É assim que os legisladores nos educam
quando nos encontramos já extraviados.
A pedagogia mais excelente não consiste
em permitir que primeiro nos domine a maldade
para então buscar a maneira de afastá-la de nós,
mas sim em por todo o nosso esforço
para nos tornarmos imunes a ela.

Se todos adotássemos este modo de pensar
e tratássemos antes de todas as coisas
de levar as crianças à virtude,
bem persuadidos de que isto é o importante
e tudo o mais é acessório,
seriam tantos os bens que daí resultariam que,
se os tentasse enumerar,
daria a impressão de estar louco.

Mas se alguém quiser conhecer pessoalmente estes bens,
poderá vê-los muito bem e realmente
não entre os homens que vivem nesta cidade,
mas entre aqueles que estão vivendo no deserto
por amor a Cristo.
Se fores visitar aqueles que presentemente
estão vivendo no deserto
e tiveres lido o que nos contam as Sagradas Escrituras
sobre alguns de seus mais ilustres personagens,
constatarás que nos monges de hoje
e antes deles nos apóstolos,
e antes dos apóstolos,
nos justos do Antigo Testamento,
resplandeceram estes bens
como em um exemplo acabado.
Dar-me-ás então muitas graças,
ou melhor dizendo, as darás a Deus
antes do que a nós,
ao contemplar como floresce de fato na terra
a vida do céu
e como por meio dela se torna verossímil
até aos olhos do infiel a doutrina dos bens eternos
e da ressurreição da carne.
A prova de que isto não é falar por falar está em que,
quando referimos aos infiéis a vida destes homens
que estão habitando no deserto,
nada nos tem a objetar;
apenas nos respondem que é muito pequeno
o número dos que alcançam esta perfeição.

Se, porém,
nas cidades semeássemos também esta semente,
se a disciplina do bem viver se convertesse em lei e costume
e fossemos ensinar às crianças a serem amigas de Deus
antes que se lhes ensinasse qualquer outra coisa,
e as instruíssemos nos ensinamentos do espírito
no lugar dos demais e antes do que todos os demais,
desde agora começaríamos a gozar todos nós
aquilo que Isaías diz da vida do céu, que

`dela fugiu a dor,
a tristeza e o gemido'

Is. 51, 11

e se assim fizéssemos,
o gênero humano tocaria
os próprios limites da natureza dos anjos".

S. João Crisóstomo
Adversus Impugnatores
Vitae Monasticae L. III

Não foi S. João Crisóstomo o primeiro a apontar a posição privilegiada das crianças para a frutificação do trabalho de evangelização; Cristo Jesus já o havia dito:

"Deixai vir a mim as criancinhas,
pois delas é o Reino dos Céus",

Mat. 19, 14

o que não é outra coisa senão dizer que nelas, por excelência, é onde o Reino dos Céus pode dar os seus frutos mais abundantes; o Reino dos Céus pertence àqueles que o fazem frutificar (Mat. 21,43).
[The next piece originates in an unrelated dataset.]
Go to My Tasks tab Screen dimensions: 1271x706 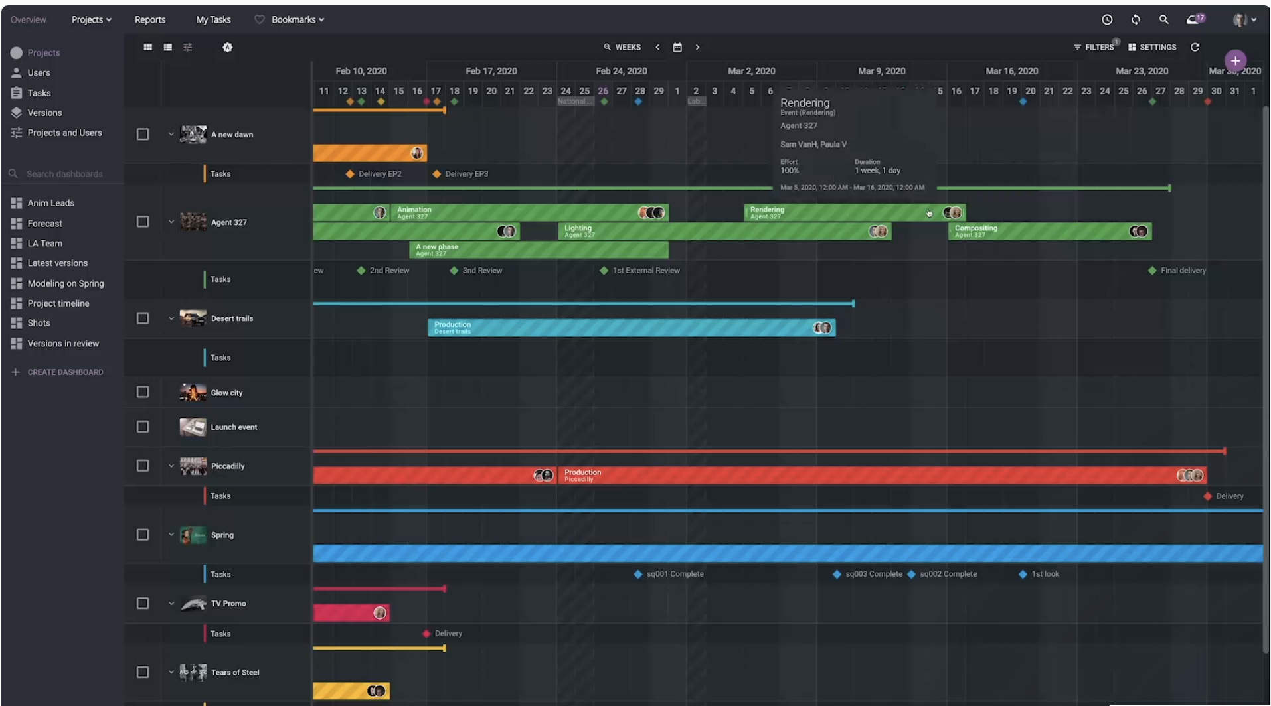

Cinco séculos depois, João Crisóstomo percebeu esta verdade como poucos; muito mais tarde, ao chamar a atenção da Igreja para a Eucaristia como foco da vida cristã, Pio X fêz emergir novamente estas verdades. O Concílio Vaticano II e a legislação pós conciliar, embora citando expressamente, através do documento da Sagrada Congregação para os Sacramentos e o Culto Divino de 20 de maio de 1977, o desejo de "restituir a Igreja ao espírito do decreto Quam Singulari", insistiu mais na Eucaristia como foco da vida cristã do que na questão das crianças, embora seja nosso parecer que a história da Igreja ainda trará novamente à tona este tema. Com o que, talvez mais admiravelmente ainda, vemos concretizar-se a profecia de Isaías sobre o modo com que se realizaria a obra de Cristo:

"Eis o meu servo, que eu amparo,
o meu eleito, a delícia do meu coração.
Coloquei sobre ele o meu espírito,
e ele levará o direito às nações.

Não gritará, nem levantará a voz,
nem se fará ouvir pelas praças;
não quebrará a cana rachada,
nem apagará a mecha que ainda fumega.

Mas com firmeza promoverá o direito,
sem ceder, nem deixar-se abater,
até que tenha implantado na terra o direito,
e a sua doutrina, que praias distantes esperam".